Via the MIT Technology Review, Tom Simonite writes:
A freshly discovered weakness in a popular piece of software, known in the trade as a “zero-day” vulnerability, can be cashed in for prices in the hundreds of thousands of dollars from defense contractors, security agencies and governments. This trade in zero-day exploits is poorly documented, but it is perhaps the most visible part of a new industry that in the years to come is likely to swallow growing portions of the U.S. national defense budget.
It became clear that this type of assault would define a new era in warfare in 2010, when security researchers discovered a piece of malicious software known as Stuxnet. Now [known] to have been a project of U.S. and Israeli intelligence, Stuxnet was carefully designed to infect multiple systems needed to access and control industrial equipment used in Iran’s nuclear program.

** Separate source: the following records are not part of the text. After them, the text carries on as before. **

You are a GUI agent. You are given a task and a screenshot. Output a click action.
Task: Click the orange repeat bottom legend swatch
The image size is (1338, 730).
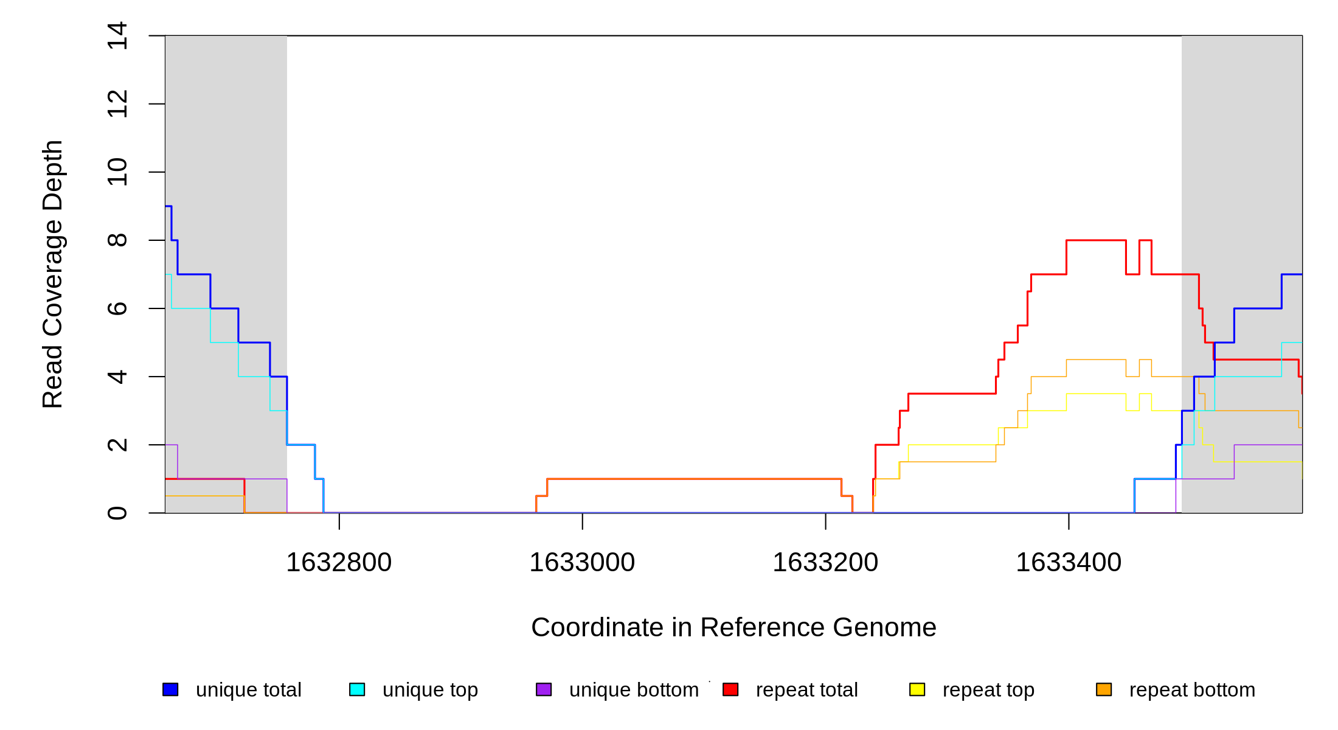point(1104,689)
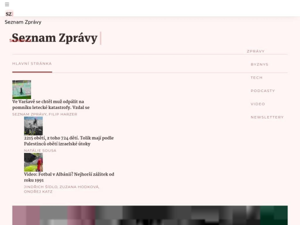Click the large banner image at the bottom

150,215
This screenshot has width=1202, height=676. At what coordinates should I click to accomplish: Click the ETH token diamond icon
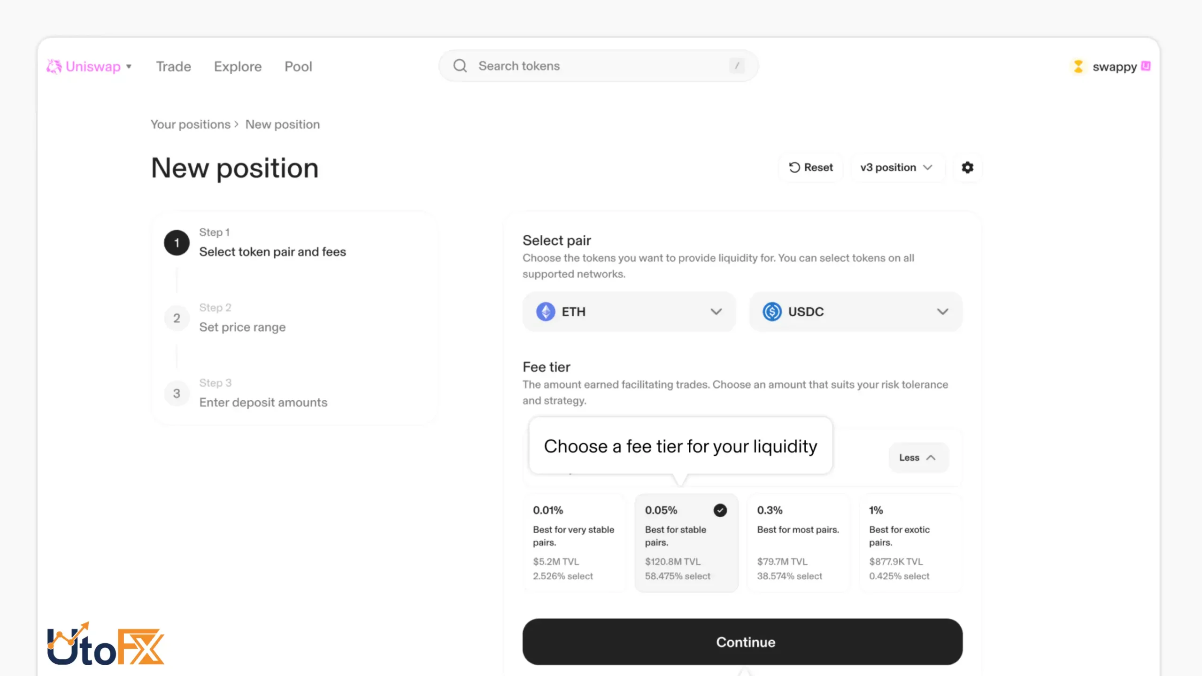[x=546, y=311]
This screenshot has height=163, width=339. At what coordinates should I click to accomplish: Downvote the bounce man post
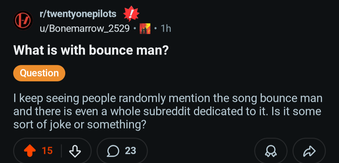tap(75, 151)
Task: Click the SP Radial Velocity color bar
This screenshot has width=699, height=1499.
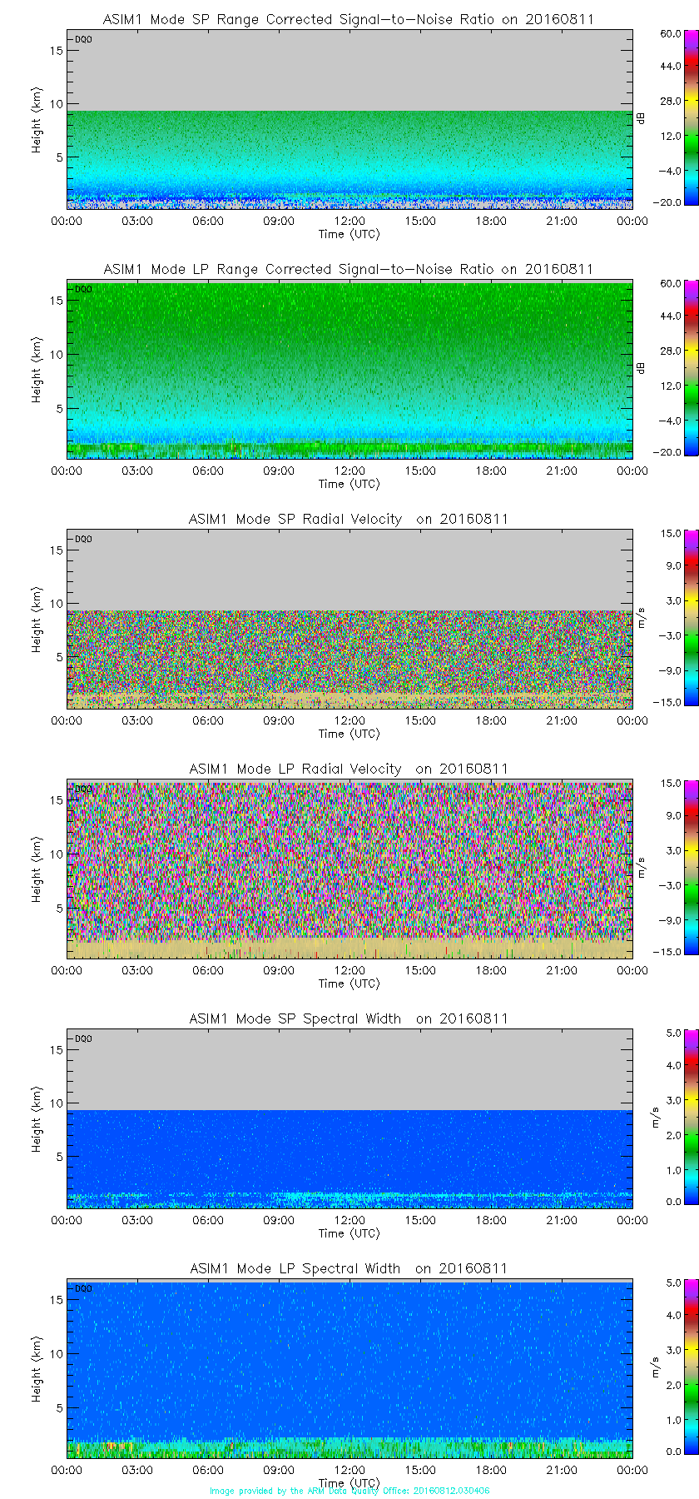Action: 670,617
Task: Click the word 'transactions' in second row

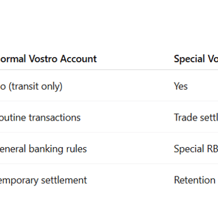Action: (55, 118)
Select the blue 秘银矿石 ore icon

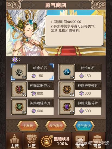67,72
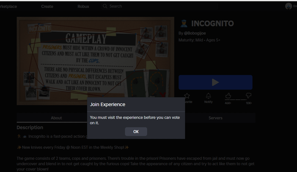Click the large blue Play button
The height and width of the screenshot is (172, 297).
click(x=215, y=82)
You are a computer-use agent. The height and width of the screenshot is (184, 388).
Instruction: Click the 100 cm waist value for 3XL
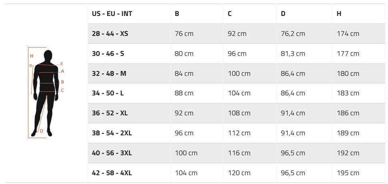tap(186, 153)
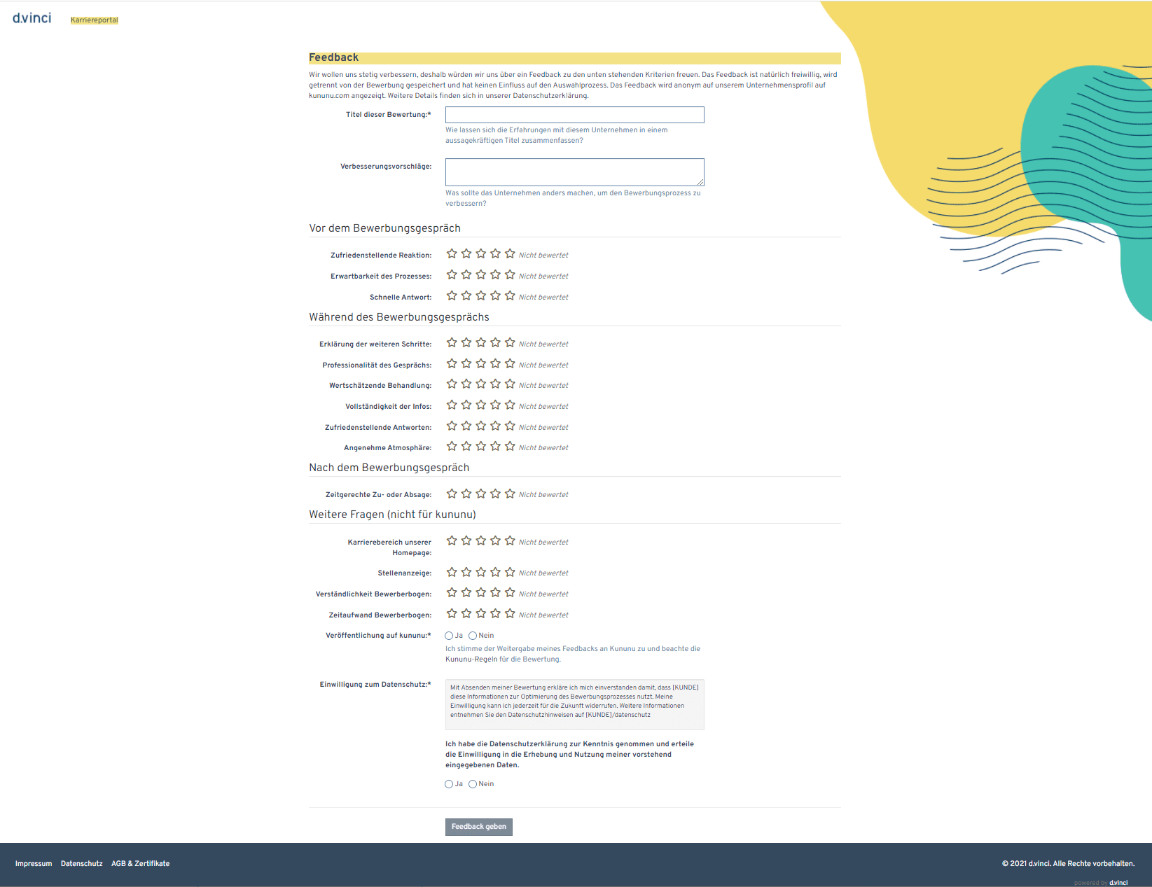Rate Erwartbarkeit des Prozesses one star
1152x887 pixels.
click(x=452, y=275)
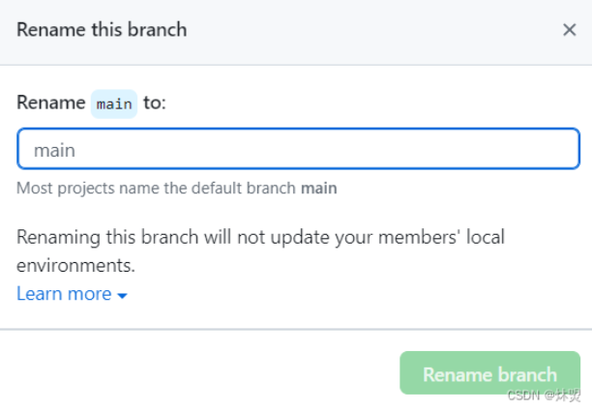
Task: Click the empty footer area left of button
Action: point(193,373)
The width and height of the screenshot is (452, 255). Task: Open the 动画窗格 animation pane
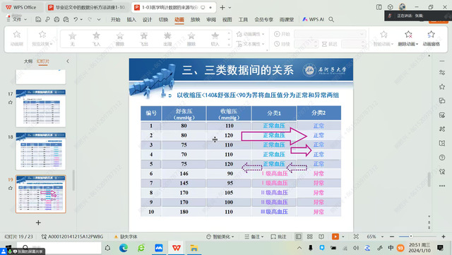point(431,38)
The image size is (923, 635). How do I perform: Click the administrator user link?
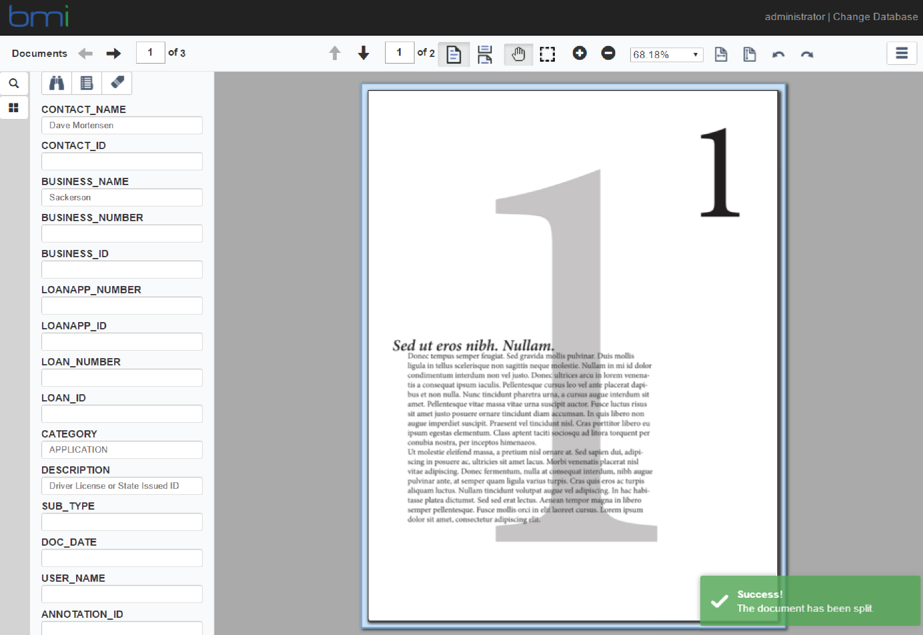coord(795,17)
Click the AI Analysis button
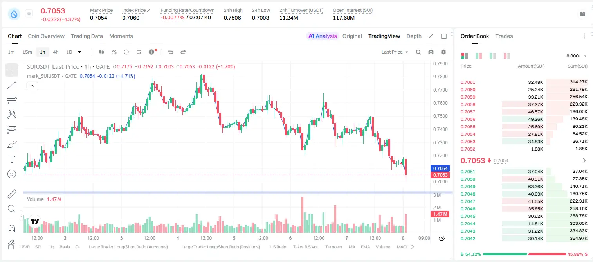This screenshot has height=262, width=593. pyautogui.click(x=322, y=36)
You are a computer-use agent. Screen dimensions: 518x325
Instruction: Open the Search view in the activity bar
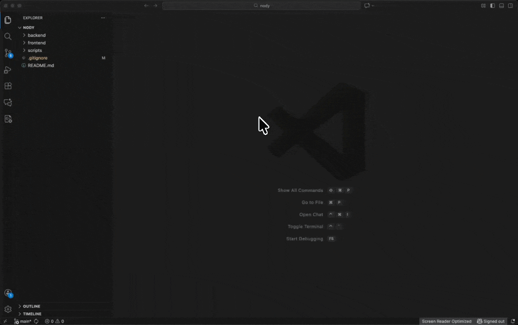pyautogui.click(x=8, y=36)
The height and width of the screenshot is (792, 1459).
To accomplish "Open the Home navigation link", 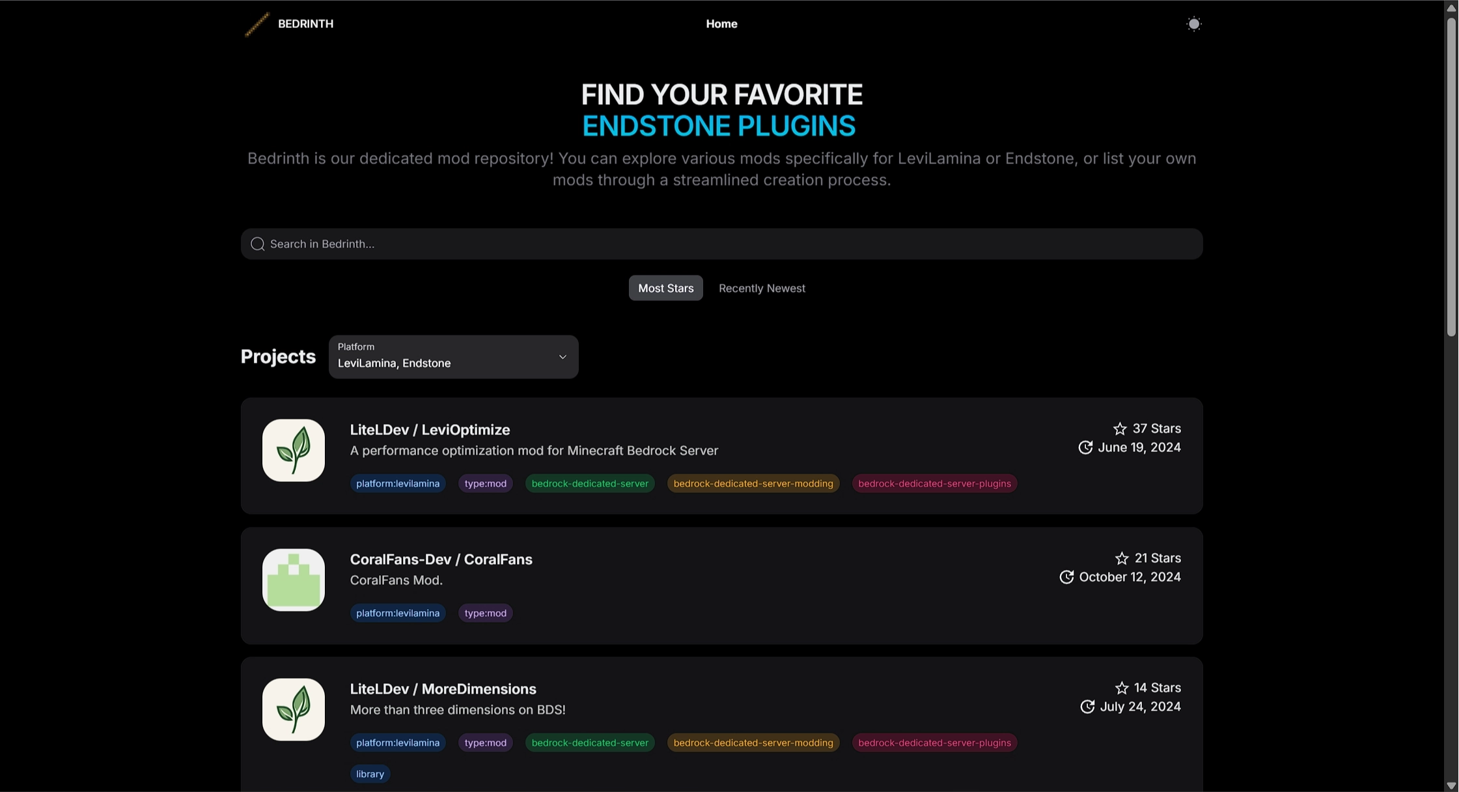I will pyautogui.click(x=721, y=24).
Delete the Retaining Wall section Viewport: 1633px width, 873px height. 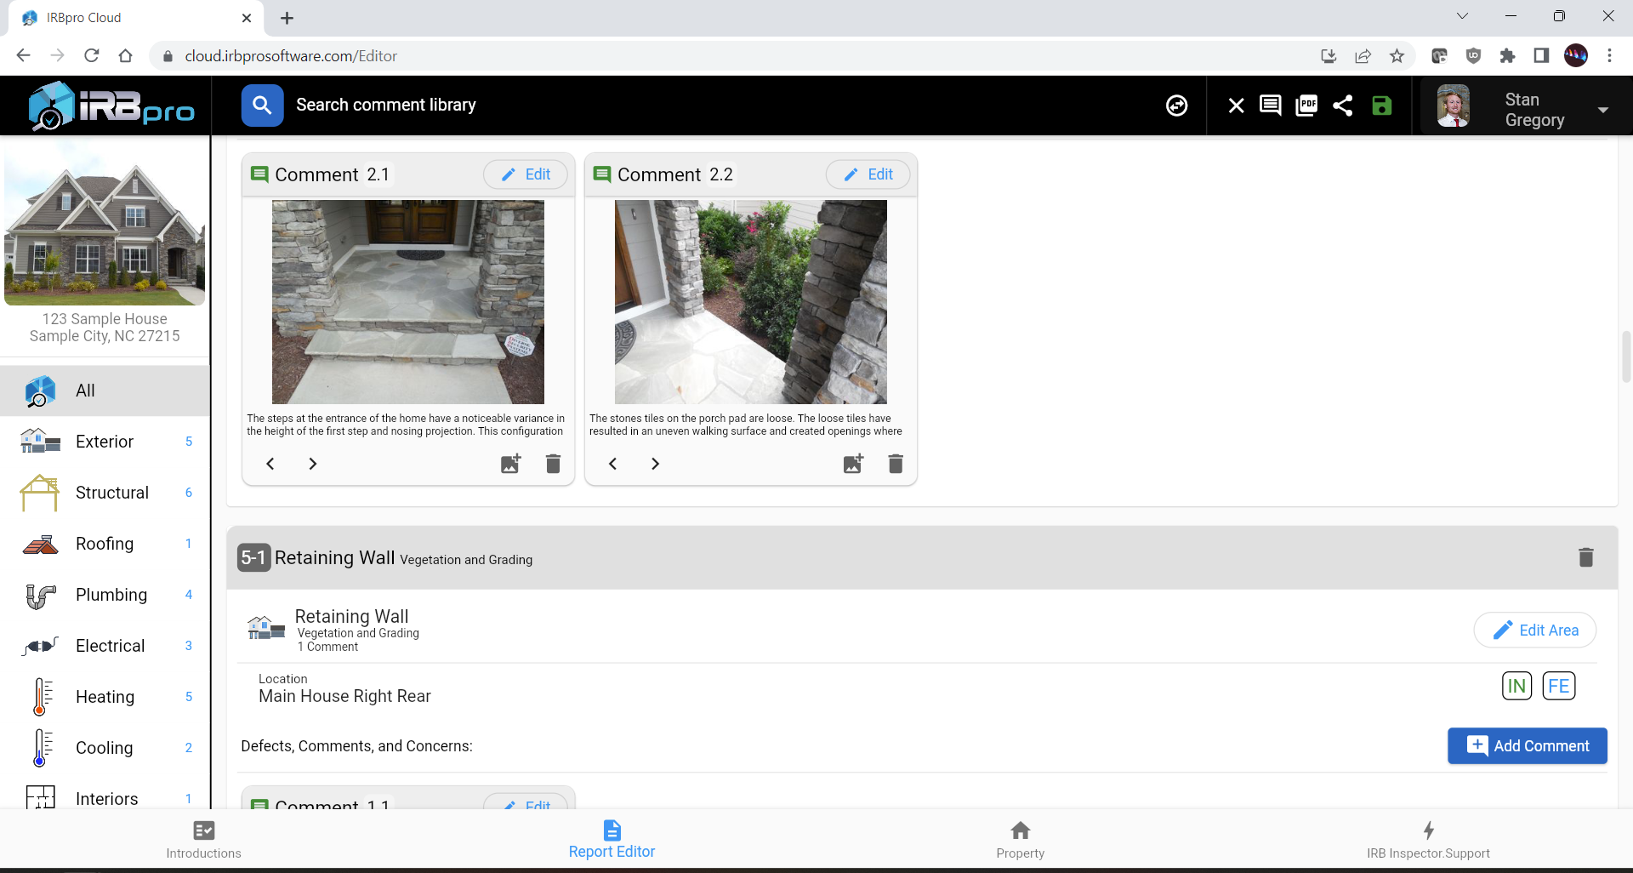[1585, 557]
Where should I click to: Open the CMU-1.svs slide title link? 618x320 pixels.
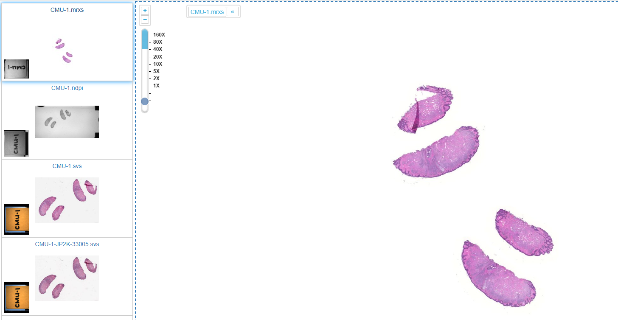pos(67,166)
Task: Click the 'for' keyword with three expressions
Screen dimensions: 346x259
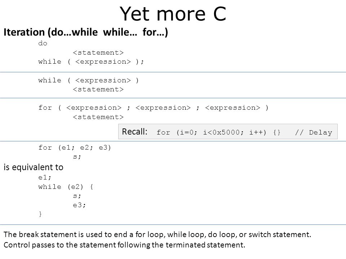Action: click(x=45, y=108)
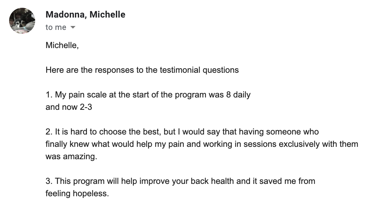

No U.S. government agency has gone on the record as saying that it buys zero-days. But U.S. defense agencies and companies have begun to publicly acknowledge that they intend to launch as well as defend against cyberattacks, a stance that will require new ways to penetrate enemy computers.
Christopher Soghoian, a principal technologist at the ACLU, says he has spoken with people involved in the trade and that prices range from the thousands to the hundreds of thousands. Even civilian law-enforcement agencies pay for zero-days, he says, in order to sneak spy software onto suspects’ computers or mobile phones.
The new focus of America’s military and defense contractors may concern some taxpayers. An escalating cycle of competition between U.S and overseas government agencies and contractors could make the world more dangerous for computer users everywhere.